Antonio Tajani eletto presidente del Parlamento europeo

Antonio Tajani eletto presidente del Parlamento europeo

17 Gennaio 2017 0 Di Pietro Nigro

Lìtaliano Antonio Tajani, parlamentare europeo di Forza Italia, è stato eletto stasera presidente del Parlamento europeo. Alla quarta votazione, Tajani ha battuto l’altro candidato, Gianni Pittella, per 351 voti a 282.

Tajani nuovo presidente del Parlamento europeo

Dopo quattro votazioni, e un testa a testa con l’altro italiano Gianni Pittella, Antonio Tajani è il nuovo presidente del Parlamento europeo, al posto del tedesco Martin Schulz che è stato in carica negli ultimi cinque anni. Tajani e Pittella, il primo eletto con Forza Italia e candidato del gruppo dei Popolari europei (Ppe), e il secondo eletto con il Pd e candidato del gruppo S&D Socialisti europei, si sono contesi l’elezione fino alla quarta votazione. Alla fine, Tajani ha ottenuto 351 dei 633 voti validi e Pittella 282, mentre gli astenuti sono stati 80 (su un totale di 713 voti espressi. Dopodomani si procederà poi all’elezione del vicepresidente e dei questori dell’assemblea.

Quella di stasera è stata la quarta tornata di una elezione iniziata questa mattina e che ha visto schierati sei candidati in tre turni di votazione, che si sono succeduti nel corso della giornata senza che nessuno ottenesse la maggioranza assoluta dei voti validi espressi, necessaria per essere eletti prima del quarto turno.

Ciascuno dei sei candidati, questa mattina, ha avuto tre minuti per presentarsi all’assemblea e spiegare come avrebbe voluto dirigere l’assise per i prossimi due anni e mezzo. Il primo avrebbe dovuto essere Guy Verhofstadt, rappresentante del gruppo dei Liberali (Alde), protagonista nei giorni scorsi della querelle legata all’adesione dei 5 stelle al suo gruppo, ma ha ritirato la sua candidatura prima dell’inizio delle votazioni. A sua volta, Piernicola Pedicini, del gruppo Europa delle Libertà e della Democrazia, ha ritirato la sua candidatura lo scorso 11 gennaio. Sono rimasti in lizza, invece, Laurentiu Rebega (40enne europarlamentare della Romania candidato da Marie Le Pen per il gruppo Enf Destra delle nazioni e della libertà, il britannico Jean Lambert (Verdi/Ale), l’italiana Eleonora Forenza (esponente delle Sinistre europee ed eletta con la lista Tsipras), la belga Helga Stevens, europarlamentare non udente e che si esprime con il linguaggio dei segni, esponente degli indipendentisti fiamminghi e candidata del gruppo dei Conservatori europei, ed infine Pittella e Tajani.

Dopodiché si sono tenute le tre votazioni, tutte a scrutinio segreto.
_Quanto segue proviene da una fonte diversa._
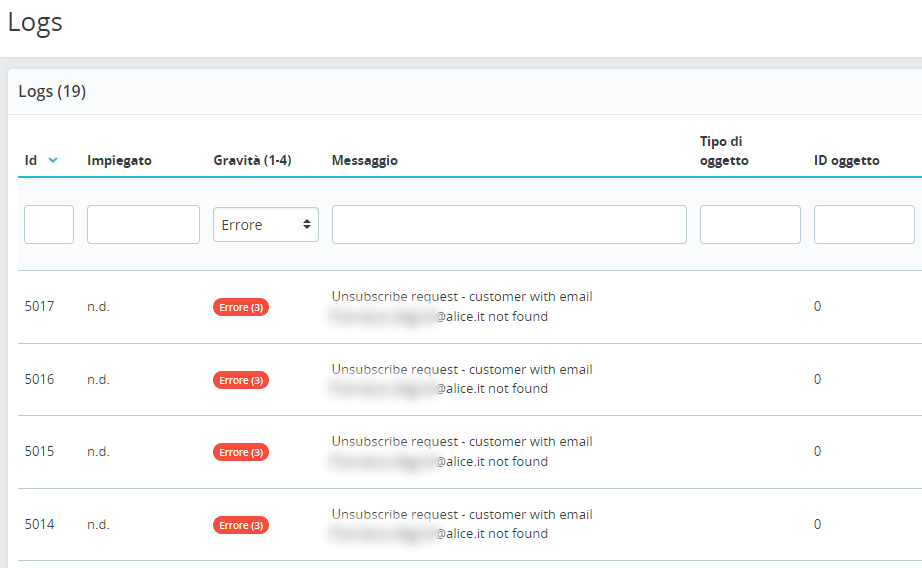Viewport: 922px width, 568px height.
Task: Click the Logs (19) panel heading
Action: pyautogui.click(x=52, y=92)
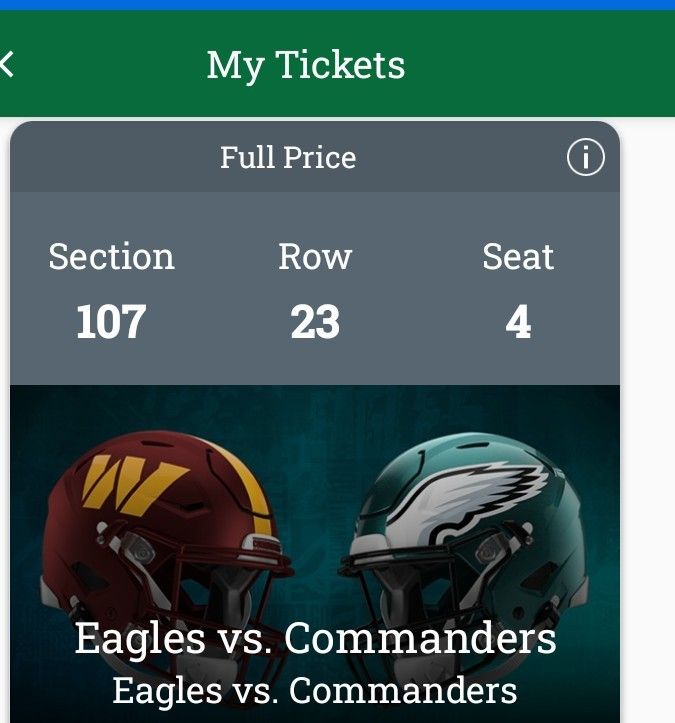Open the large Eagles vs. Commanders title

[315, 638]
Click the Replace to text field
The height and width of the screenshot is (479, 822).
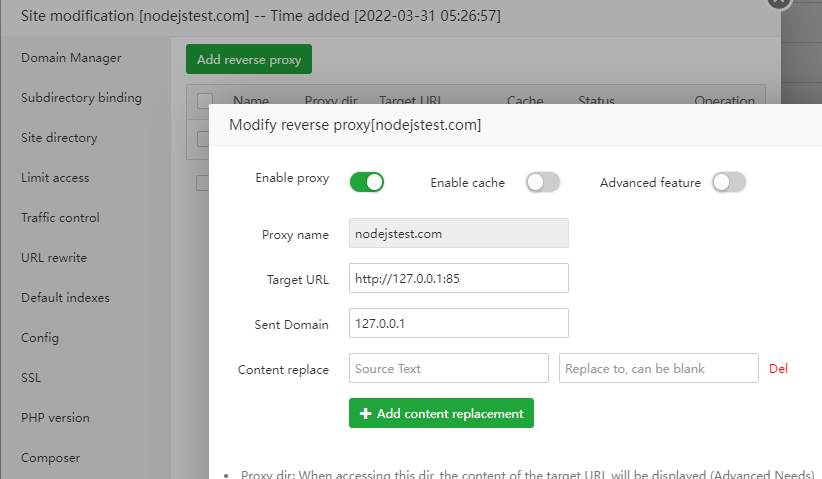(658, 368)
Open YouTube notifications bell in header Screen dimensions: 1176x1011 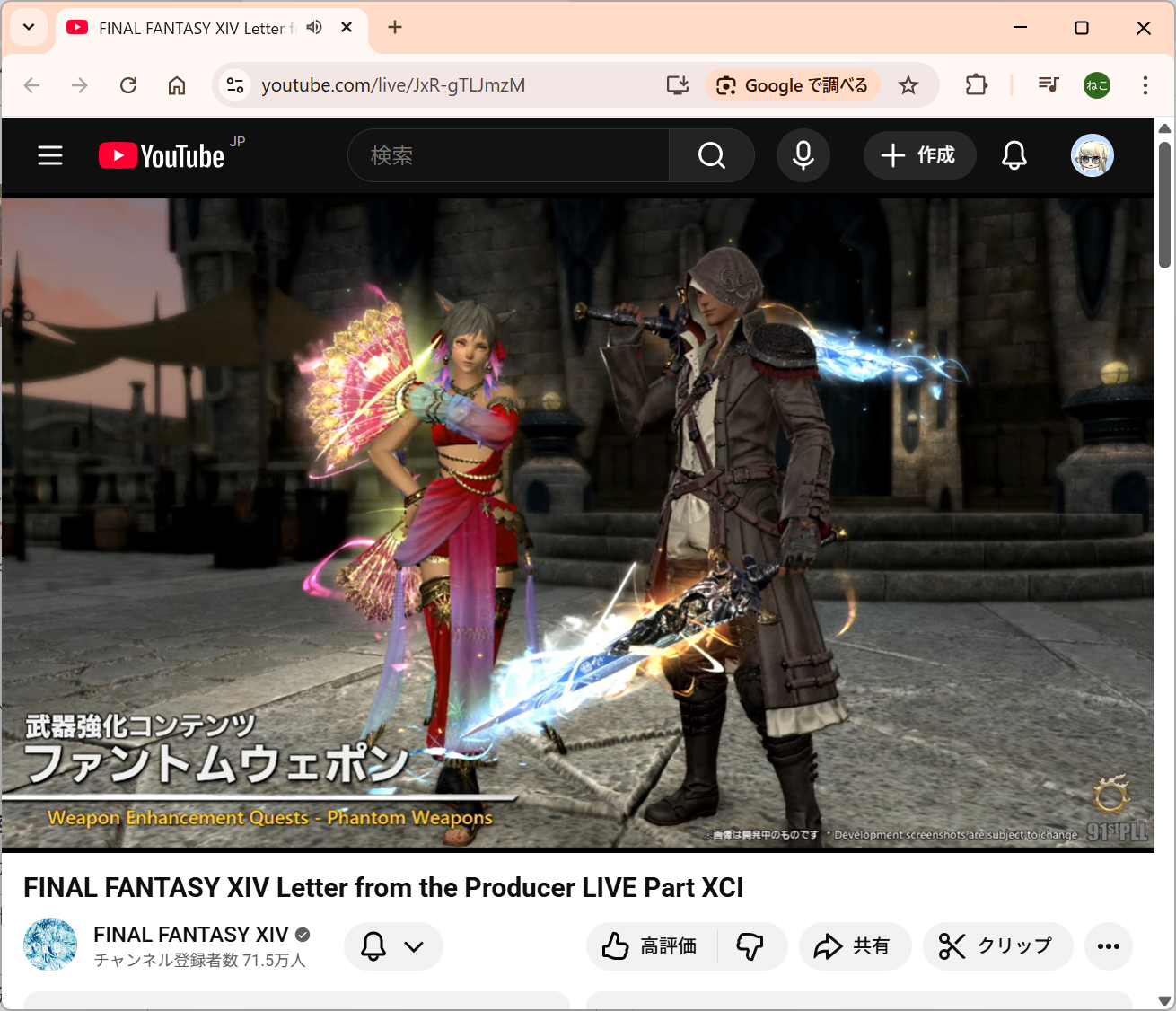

Al primo scrutino, questa mattina, Tajani ha ottenuto 274 voti, Pittella 183, la Stevens 77, Lambert 56, la Forenza 50 e Rebega 43, per un totale di 683 voti validi e 718 voti espressi. Alla seconda votazione, Tajani ha ottenuto 287, quindi 13 voti in più, mentre Pittella ne ha racimolati altri 17 arrivando a 200. La Stevens ne ha persi 11, scendendo a 66, Lambert ne ha persi 5 scendendo a 51, , Rebega ha preso 45 (due in più) e la Forenza si è fermata a 42 (meno 8), per un totale di 691 voti validi su 725 voti espressi.

 

Al terzo scrutinio, infine, mentre Tajani ha preso 4 voti in più (291, Pittella ne ha perso uno (199), la Stevens ne ha persi altri 8 (58), Lambert ha temporaneamente ottenuto altri 2 voti in più (53), la Forenza 3 in più (45) e Rebega uno in meno (44), su un totale di 690 voti espressi contro i 719 validi.

E poiché nessuno ha ottenuto la maggioranza assoluta dei voti validi espressi, richiesta dal regolamento elettorale del Parlamento, alle 20 ha preso avvio il quarto scrutinio, il ballottaggio ristretto tra i due candidati più votati, in cui l’elezione viene decisa a maggioranza semplice.

Una volta eletto il 63enne europarlamentare di Forza Italia, l’assemblea tornerà a riunirsi mercoledì per scegliere anche i 14 vice-presidenti del Parlamento e 5 questori, eletti a scrutinio elettronico segreto, mentre il giorno successivo saranno eletti i 22 nuovi presidenti delle commissioni parlamentari.